地方の小都市は、中核都市への集約化が始まっている

縮小都市には2種類がある。違いは、実体人口は減少しているが、就業人口が増加をしている縮小都市と、実体人口、就業人口の両方が減少している縮小都市だ。実体人口が減少しても就業人口が増加をしている実体都市は、居住地域が郊外に移動をしているが、実体都市の経済は発展をしている。縮小都市といっても、衰退をしているのではなく、中心部が飽和をしてドーナツ化現象が起きていることになる。中規模都市以上で、商業地の整備が進んでいる場合、このような現象が起きる。このような縮小都市は24あり、縮小都市の11.1%になる。

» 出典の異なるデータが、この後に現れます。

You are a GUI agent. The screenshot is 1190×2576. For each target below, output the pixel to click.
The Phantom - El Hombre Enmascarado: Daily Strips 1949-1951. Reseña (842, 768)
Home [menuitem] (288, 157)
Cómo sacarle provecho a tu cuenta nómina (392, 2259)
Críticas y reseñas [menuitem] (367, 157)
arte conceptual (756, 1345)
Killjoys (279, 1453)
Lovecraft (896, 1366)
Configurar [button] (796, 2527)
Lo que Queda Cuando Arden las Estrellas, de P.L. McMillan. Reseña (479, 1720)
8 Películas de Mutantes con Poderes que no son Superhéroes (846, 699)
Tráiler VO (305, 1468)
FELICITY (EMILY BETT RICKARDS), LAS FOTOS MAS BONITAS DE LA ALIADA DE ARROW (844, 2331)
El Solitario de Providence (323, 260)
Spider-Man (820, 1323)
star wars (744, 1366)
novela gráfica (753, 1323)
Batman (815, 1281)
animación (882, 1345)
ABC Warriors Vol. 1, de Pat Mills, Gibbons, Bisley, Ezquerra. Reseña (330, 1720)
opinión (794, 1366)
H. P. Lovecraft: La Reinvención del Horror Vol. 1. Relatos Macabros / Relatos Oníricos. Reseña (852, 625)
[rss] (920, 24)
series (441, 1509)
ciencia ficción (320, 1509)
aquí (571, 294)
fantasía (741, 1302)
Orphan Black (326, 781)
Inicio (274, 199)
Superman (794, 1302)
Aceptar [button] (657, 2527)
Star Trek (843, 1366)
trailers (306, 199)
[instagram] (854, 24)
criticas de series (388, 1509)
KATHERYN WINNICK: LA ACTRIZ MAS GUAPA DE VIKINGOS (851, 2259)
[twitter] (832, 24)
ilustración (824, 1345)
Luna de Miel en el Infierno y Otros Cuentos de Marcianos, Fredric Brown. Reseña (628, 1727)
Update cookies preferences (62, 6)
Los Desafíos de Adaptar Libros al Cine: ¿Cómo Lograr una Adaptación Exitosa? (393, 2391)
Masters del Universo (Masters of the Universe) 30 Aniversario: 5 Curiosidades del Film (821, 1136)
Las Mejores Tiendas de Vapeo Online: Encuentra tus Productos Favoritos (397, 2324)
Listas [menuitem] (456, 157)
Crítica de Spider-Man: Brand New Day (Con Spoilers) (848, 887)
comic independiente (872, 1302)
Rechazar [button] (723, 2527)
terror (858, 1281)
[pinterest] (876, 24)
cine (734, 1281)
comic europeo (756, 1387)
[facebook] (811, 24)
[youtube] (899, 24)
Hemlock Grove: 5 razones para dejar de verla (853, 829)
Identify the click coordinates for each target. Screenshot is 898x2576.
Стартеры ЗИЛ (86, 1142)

一方で、実体人口も就業人口も減少している縮小都市は、地方の小都市に多く、より大きな中核都市に実体人口、就業人口のいずれも集約化が進んでいる。このような実体都市ではGDPも低下をしている。このような縮小都市は、147あり、縮小都市の67.7%になる。

 

市単位の行政は、時代に合わなくなっているとの指摘も

いずれの場合でも、縮小都市の縮減は、経済の衰退ではなく、都市の広域化に伴う現象だ。地方都市は、地方の中核都市に集約が起こり、その中核都市を中心にして大都市化をしていく。すでに大都市になっている都市では、隣接する都市との連携が深まり、広域地域としての発展が始まっている。

中国では市政府の権限が強く、都市ごとに独自政策を打ち出せるようになっているが、すでに市政府という行政単位を再考すべき時期にきていると指摘をする識者もいる。市政府同士が連携をするのではなく、より大きな都市連合政府のような仕組みを検討すべき時期にきているとする見方だ。

従来は、このような都市人口の流入、流出は、住民統計を基礎にして推計で語るしかなかった。しかし、百度地図などに代表される地図サービスを多くの人が使うことによって、実データを基礎にして語ることができるようになっている。